▶ _Document text_:
_ _ _ _
December 24, 2009

Crapo: A Day Of Record Debt, Big Government

Says Congress is sending the wrong message for the new year

Washington, D.C. - The U.S. Senate voted today 60 to 39 along party lines to approve H.R. 3590, the Patient Protection and Affordable Care Act. By the same vote, the Senate then followed action by the U.S. House of Representatives to raise the federal debt ceiling by $290 billion, to nearly $12.4 trillion, with an additional vote set for January to further increase the debt limit to more than $13 trillion. "These two votes taken together have created a stark fiscal reality for the nation as we prepare to enter a new year," Idaho Senator Mike Crapo said. "This vote approves record debt, higher taxes, cuts health care and sets a poor tone for cooperation in the new year." Crapo voted no on both measures.

"Increasing our national debt to more than $13 trillion and passing health care reform that does not curb costs, but instead cuts Medicare for seniors and raises more than a half-trillion in taxes, mostly on middle-class Americans, sends a message," Crapo added. "The message is that our political leadership is willing to gamble on our financial future into next year and beyond. We are hurting our children and their children with the amount of debt we are putting upon them. We may also be sending the message to foreign nations that the U.S. dollar may become weakened by this multi-trillion dollar debt. Never before in America have we seen this kind of out of control spending and increase in entitlement spending."
_ _ _ _
▶ _Excerpted records_:
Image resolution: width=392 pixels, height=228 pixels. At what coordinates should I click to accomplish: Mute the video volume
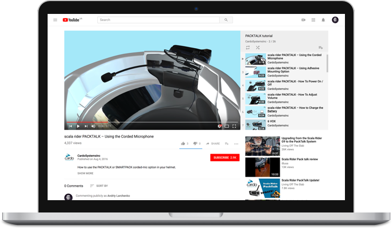(93, 126)
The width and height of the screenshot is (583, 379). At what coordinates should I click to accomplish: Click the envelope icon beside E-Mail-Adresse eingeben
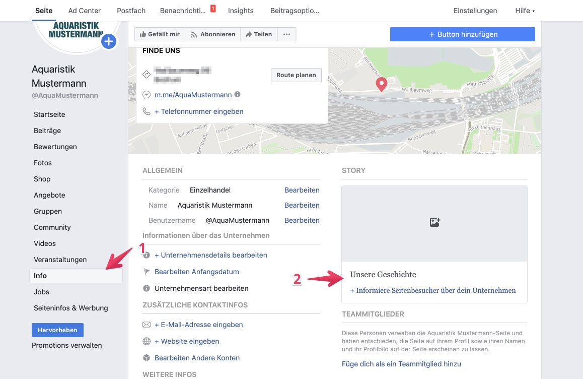147,325
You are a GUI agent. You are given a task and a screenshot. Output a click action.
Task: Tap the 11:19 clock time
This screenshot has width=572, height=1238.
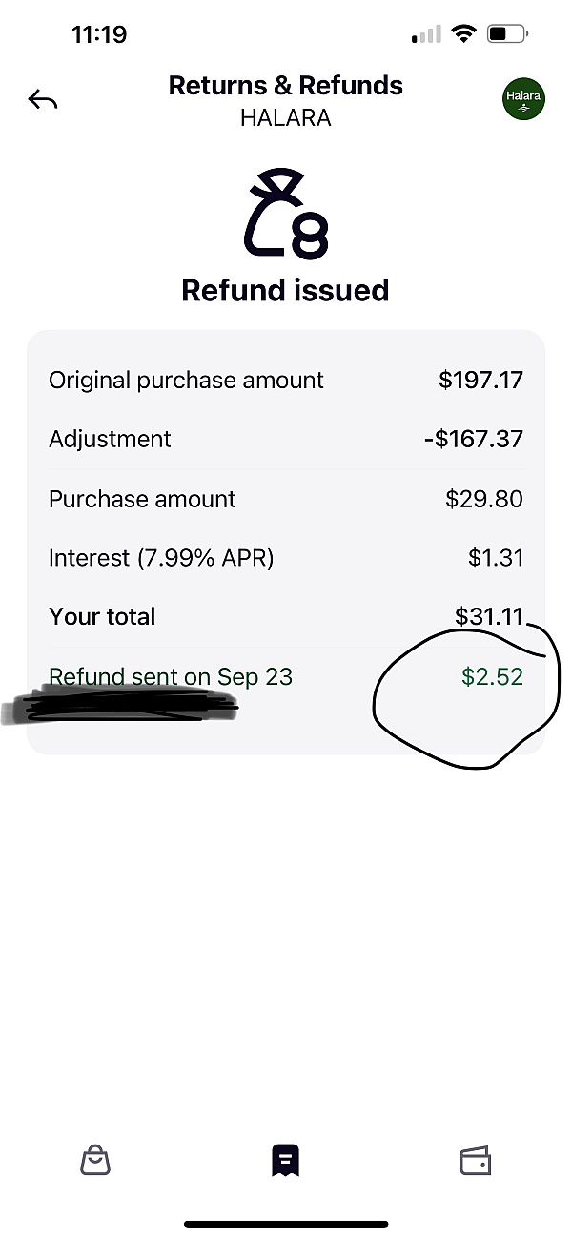[99, 35]
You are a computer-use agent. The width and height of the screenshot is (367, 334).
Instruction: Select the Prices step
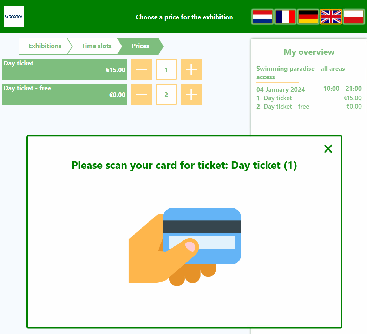[140, 46]
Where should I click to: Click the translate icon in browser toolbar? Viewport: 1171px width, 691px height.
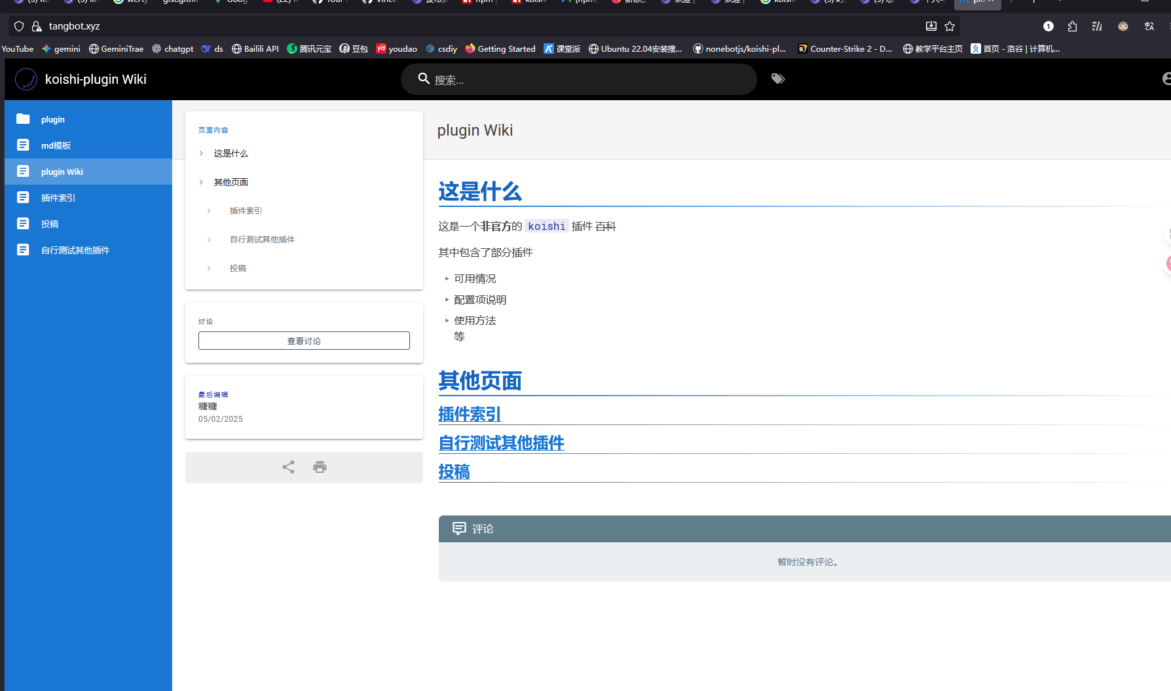pyautogui.click(x=1149, y=26)
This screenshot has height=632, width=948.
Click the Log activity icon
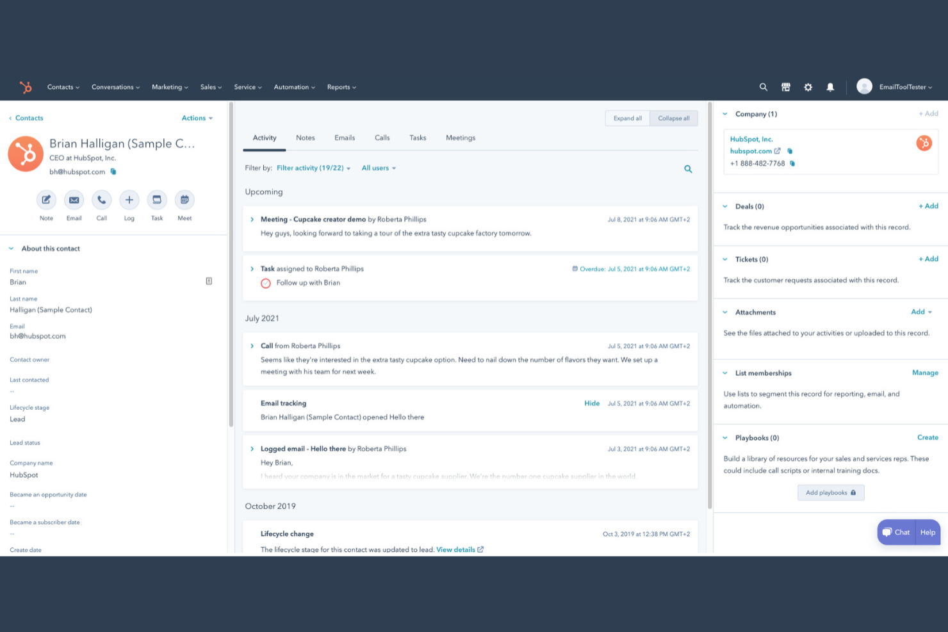click(x=129, y=200)
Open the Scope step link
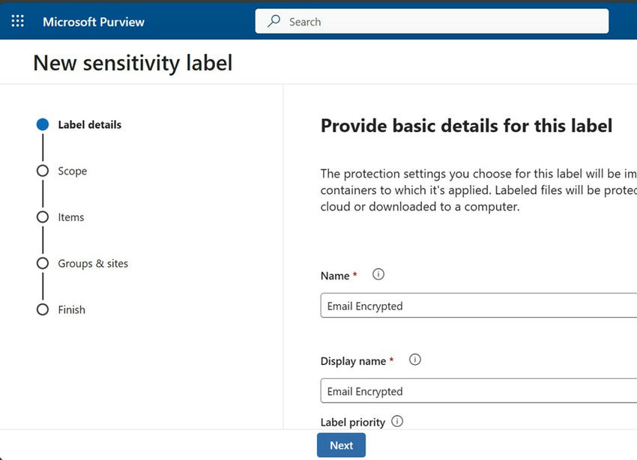This screenshot has width=637, height=460. tap(73, 171)
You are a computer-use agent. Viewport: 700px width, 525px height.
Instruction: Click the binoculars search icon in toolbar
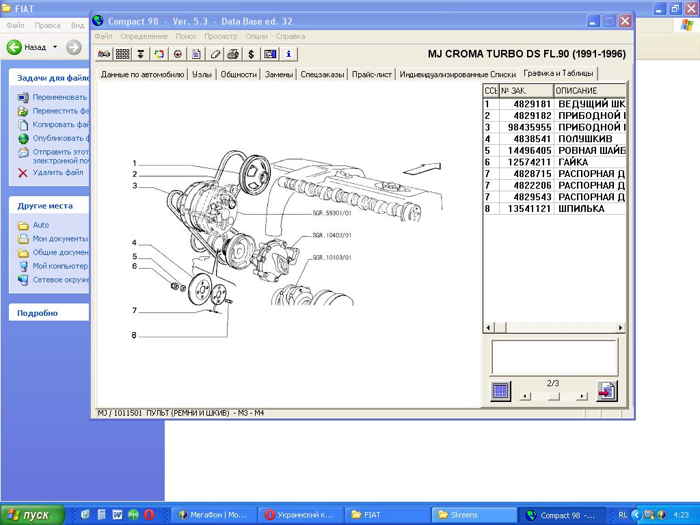[x=105, y=54]
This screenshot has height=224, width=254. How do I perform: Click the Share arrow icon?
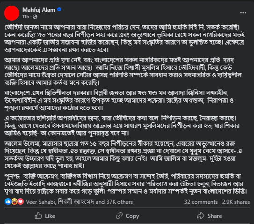coord(201,216)

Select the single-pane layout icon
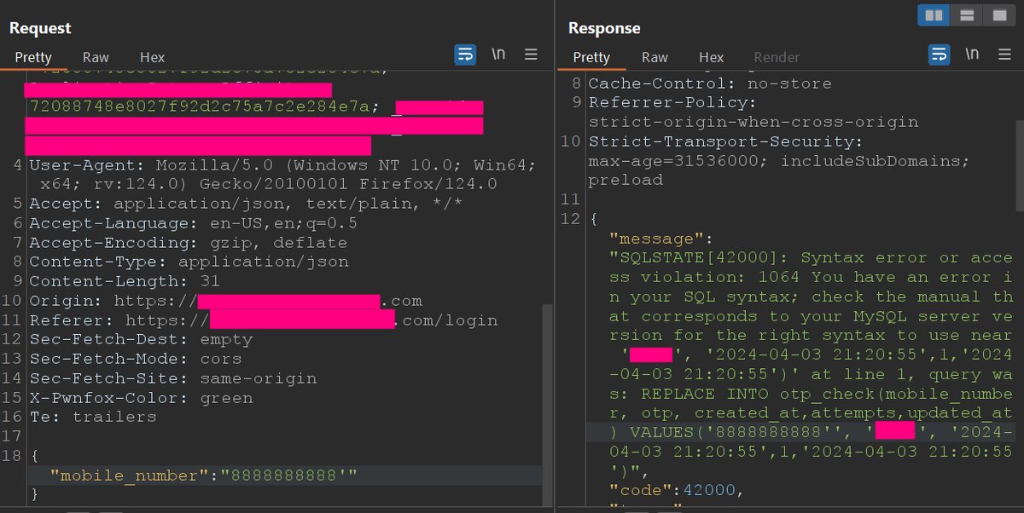(998, 14)
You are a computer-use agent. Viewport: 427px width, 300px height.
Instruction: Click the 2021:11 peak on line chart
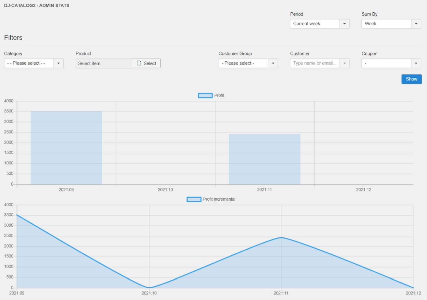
_ _ _ _
▶ _Task description_: Copy the text on Crapo's votes from "December 24, 2009" to "on both measures.", changing "debt ceiling" to "borrowing limit".

▶ _Answer to the exercise_:
December 24, 2009

Crapo: A Day Of Record Debt, Big Government

Says Congress is sending the wrong message for the new year

Washington, D.C. - The U.S. Senate voted today 60 to 39 along party lines to approve H.R. 3590, the Patient Protection and Affordable Care Act. By the same vote, the Senate then followed action by the U.S. House of Representatives to raise the federal borrowing limit by $290 billion, to nearly $12.4 trillion, with an additional vote set for January to further increase the debt limit to more than $13 trillion. "These two votes taken together have created a stark fiscal reality for the nation as we prepare to enter a new year," Idaho Senator Mike Crapo said. "This vote approves record debt, higher taxes, cuts health care and sets a poor tone for cooperation in the new year." Crapo voted no on both measures.